Dans la gestion de cette crise, le rôle considérable des associations doit être souligné, qu’il s’agisse de celles très institutionnalisées comme la Cruz Roja (Croix-Rouge) dont le poids dépasse très largement celle de sa consoeur française, de celles d’obédience religieuse, à l’instar de Caritas, composée essentiellement de catholiques retraités, ou encore d’associations pro-inmigrantes, sans équivalent en France, dont l’action d’aide et d’accueil s’inscrit ouvertement en faveur des immigrés, quelle que soient leur situation, régulière ou pas. Finalement, c’est bien grâce à l’action conjuguée des pouvoirs publics (via le réseau institutionnel des auberges), de toutes les associations, mais aussi des bénévoles espagnols que cette crise a pu être jugulée, avec néanmoins des conditions sanitaires extrêmement difficiles pour des centaines de Subsahariens et de Marocains présents.
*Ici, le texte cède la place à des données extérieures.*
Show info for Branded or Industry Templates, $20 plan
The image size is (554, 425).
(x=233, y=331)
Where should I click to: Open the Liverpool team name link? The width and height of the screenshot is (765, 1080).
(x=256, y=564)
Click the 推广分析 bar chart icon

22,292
Dans ce triptyque (pouvoirs publics/associations/individus), c’est de très loin le réseau associatif qui a le plus oeuvré, via la desserte de repas chauds par Caritas à Jaén, qui a distribué jusqu’à 700 repas chauds quotidiens au plus fort de la crise.

Conclusion

On retrouve dans ces deux entretiens des parallèles avec Le portrait de Mohand A. dressé de manière majestueuse par Abdelmalek Sayad en 1975[15]. Ici, l’immigration reste érigée comme seule force de travail, et on pourrait reprendre ici une des phrases de A. Sayad, dans un autre de ses articles, intitulé Qu’est-ce qu’un immigré ?[16]  :

Un immigré, c’est essentiellement une force de travail, et une force de travail temporaire, en transit (…) Un immigré n’a sa raison d’être que sur le mode du provisoire et à condition qu’il se conforme à ce qu’on attend de lui : il n’est là et n’a sa raison d’être là que par le travail, pour le travail et dans le travail.
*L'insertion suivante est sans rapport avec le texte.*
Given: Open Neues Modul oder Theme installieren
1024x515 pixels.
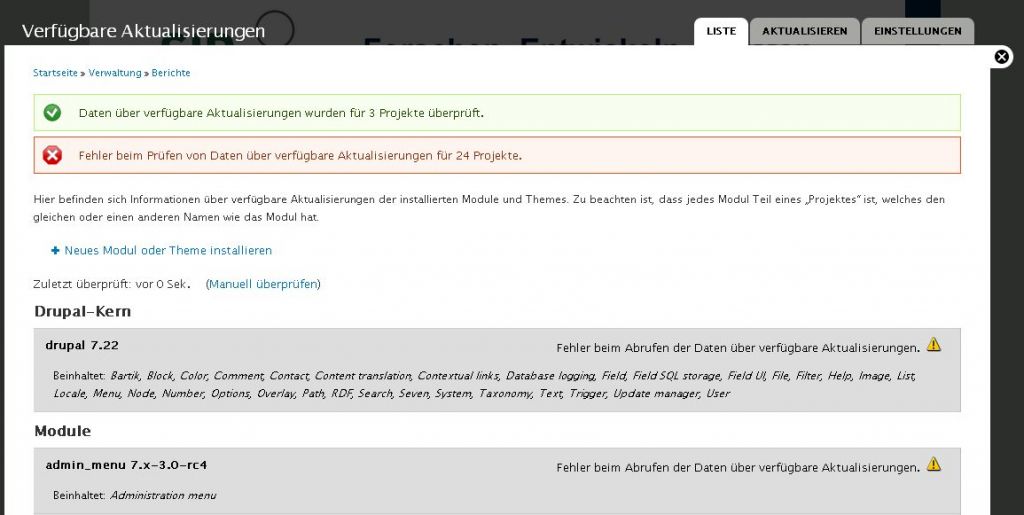Looking at the screenshot, I should click(x=168, y=250).
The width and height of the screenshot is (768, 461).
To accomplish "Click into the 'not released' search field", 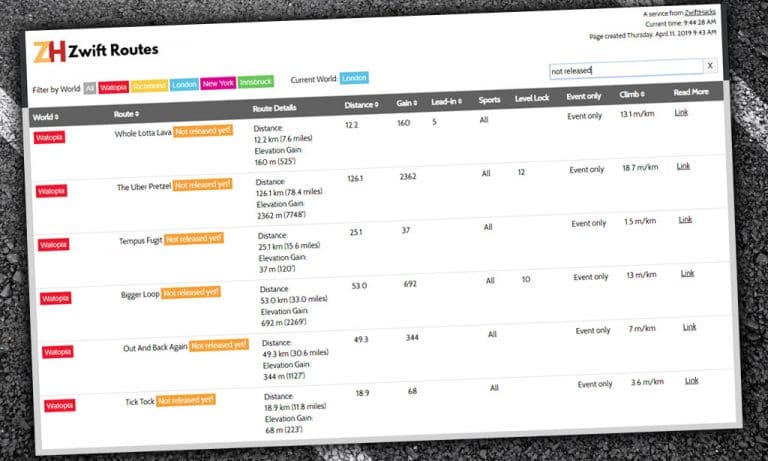I will pyautogui.click(x=624, y=70).
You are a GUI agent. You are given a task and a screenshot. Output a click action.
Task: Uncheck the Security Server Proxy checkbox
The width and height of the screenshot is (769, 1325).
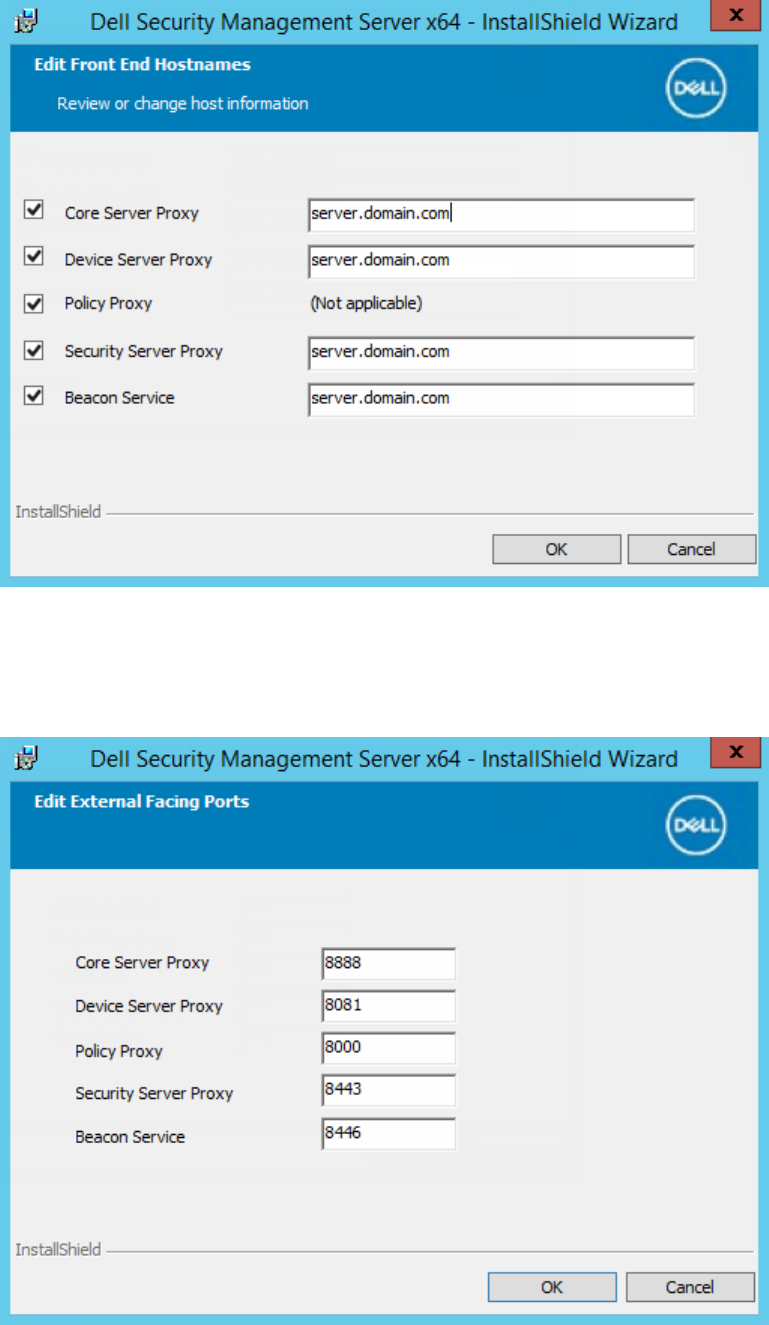[x=34, y=350]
Ces deux récits de vie révèlent en condensé la face la plus noire de l’immigration en Espagne : celle de la souffrance endurée par des milliers de travailleurs immigrés ne bénéficiant, comme le dit très bien Mohamed, d’aucune ressource financière ou symbolique pour pouvoir sortir et s’échapper de leur condition initiale de main-d’oeuvre taillable et corvéable à merci, quand pénibilité du travail se rajoute à sa précarité.

Dans ce pays qui a abusé des contrats précaires et souvent non déclarés pendant sa longue période de croissance, la crise n’a été que plus dure, notamment parce qu’il n’existe pas de système de protection sociale analogue à celui de la France. Comme toujours — et l’histoire l’a plusieurs fois montré — ceux qui pâtissent le plus de ces crises sont les immigrés.
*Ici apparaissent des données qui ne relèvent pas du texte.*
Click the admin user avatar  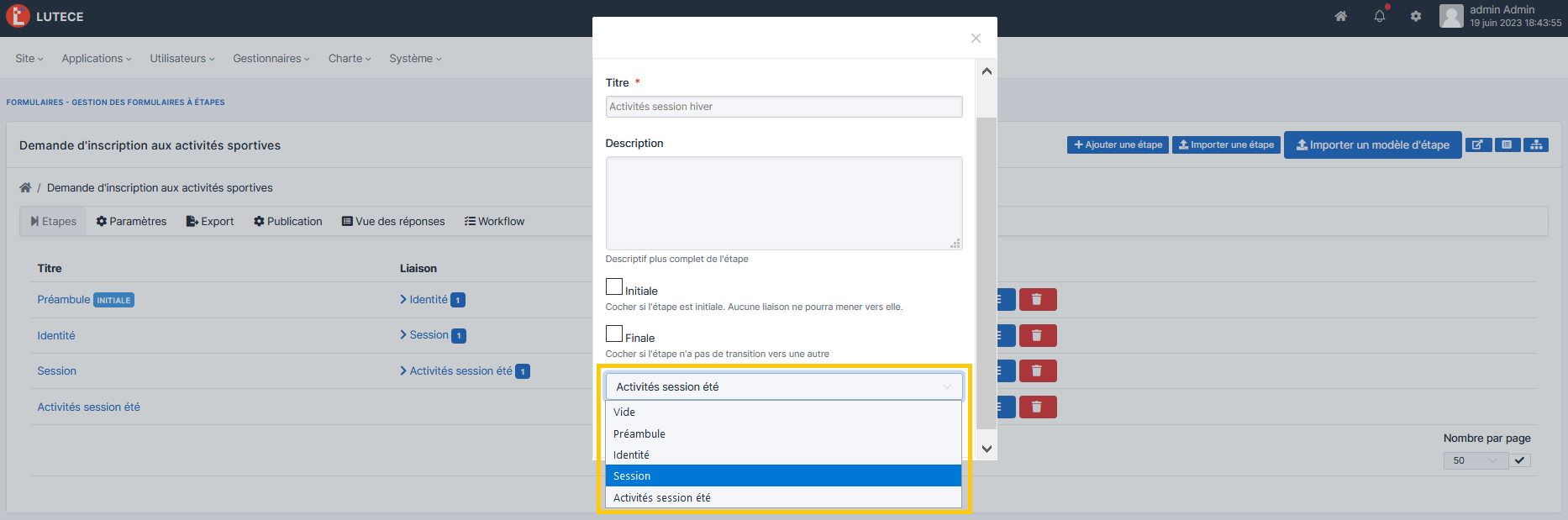(1451, 16)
Ce récit à « double voix » nous montre les dégâts humains de cette rationalisation de l’agriculture chez des personnes tributaires, au jour le jour, de gros propriétaires terriens, la plupart du temps travaillant sans contrat de travail ni sécurité sociale, maîtrisant mal la langue espagnole, etc. Si « l’air de la ville rend libre » (Simmel, 1984), celui de la campagne ibérique a rendu ces immigrés extrêmement vulnérables en les maintenant dans des conditions sanitaires et sociales ne favorisant pas leur intégration. Dans un secteur peu perméable à l’intervention sociale, les aides restent ponctuelles et ne constituent que des secours momentanés, malgré des associations très présentes sur le terrain. Ces situations devraient nous faire réfléchir sur ce modèle d’agriculture productiviste actuel. Sans doute faut-il chercher à réinventer des modèles plus « intégrés » et plus respectueux, non seulement de leur territoire et de l’environnement, mais aussi — et surtout — des hommes qui y travaillent et qui y habitent, ces personnes ayant cette lourde et noble charge de nous nourrir.